**Task to complete**
Copy the records word for word from their beginning to the line containing "Action: tap(573, 187)", with that line included, and leave out the pictures.
■ ■ ■
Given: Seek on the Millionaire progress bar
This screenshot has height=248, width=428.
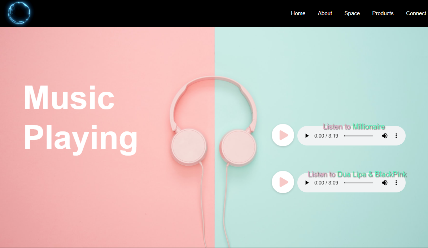Looking at the screenshot, I should pyautogui.click(x=358, y=136).
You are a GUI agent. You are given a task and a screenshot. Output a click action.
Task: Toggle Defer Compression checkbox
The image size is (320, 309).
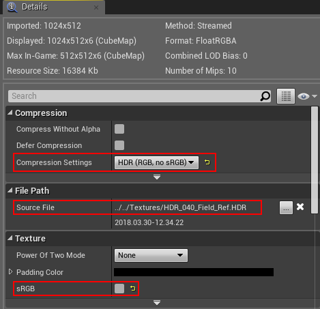[119, 145]
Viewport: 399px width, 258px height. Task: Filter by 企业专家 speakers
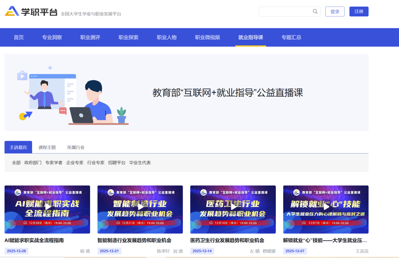coord(75,163)
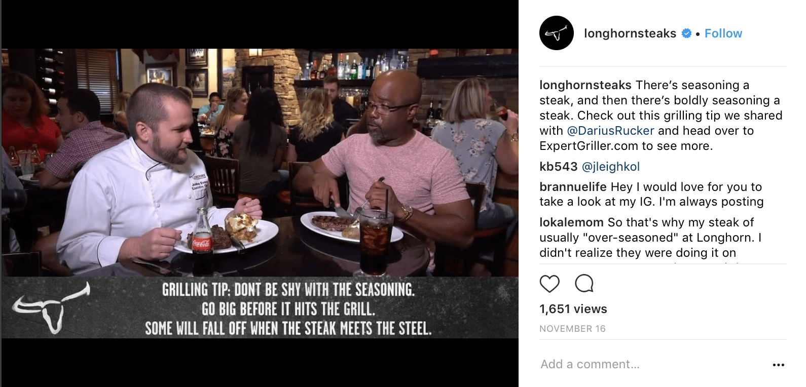The height and width of the screenshot is (387, 806).
Task: View brannuelife commenter profile
Action: tap(573, 187)
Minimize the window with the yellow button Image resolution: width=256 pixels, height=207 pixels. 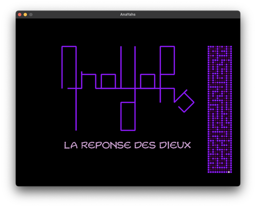tap(25, 14)
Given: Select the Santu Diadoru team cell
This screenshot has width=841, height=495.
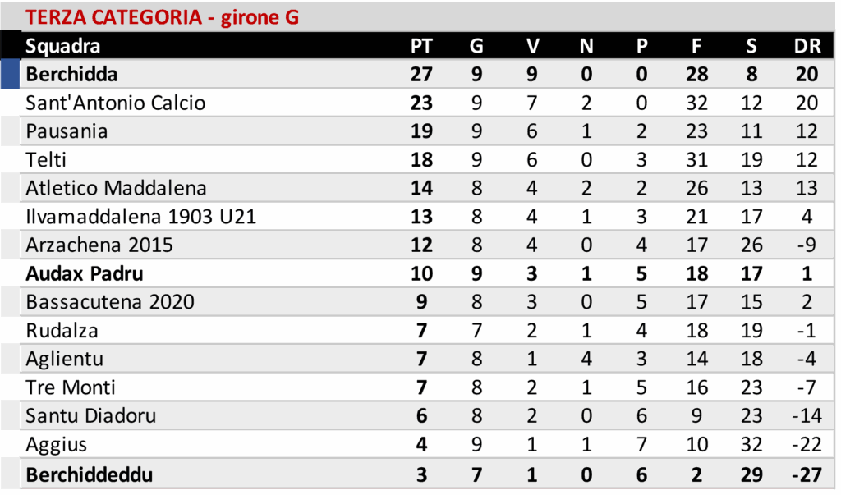Looking at the screenshot, I should [x=90, y=416].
■ ■ ■
**Task answer**
Given: Seek on the Millionaire progress bar
This screenshot has height=248, width=428.
Looking at the screenshot, I should pyautogui.click(x=358, y=136).
You are a GUI agent. You are given a task and a screenshot. Output a click action.
Task: Toggle Defer Compression checkbox
The image size is (320, 309).
[119, 145]
Viewport: 399px width, 258px height. Task: Filter by 企业专家 speakers
coord(75,163)
The height and width of the screenshot is (387, 806).
Task: View brannuelife commenter profile
Action: tap(573, 187)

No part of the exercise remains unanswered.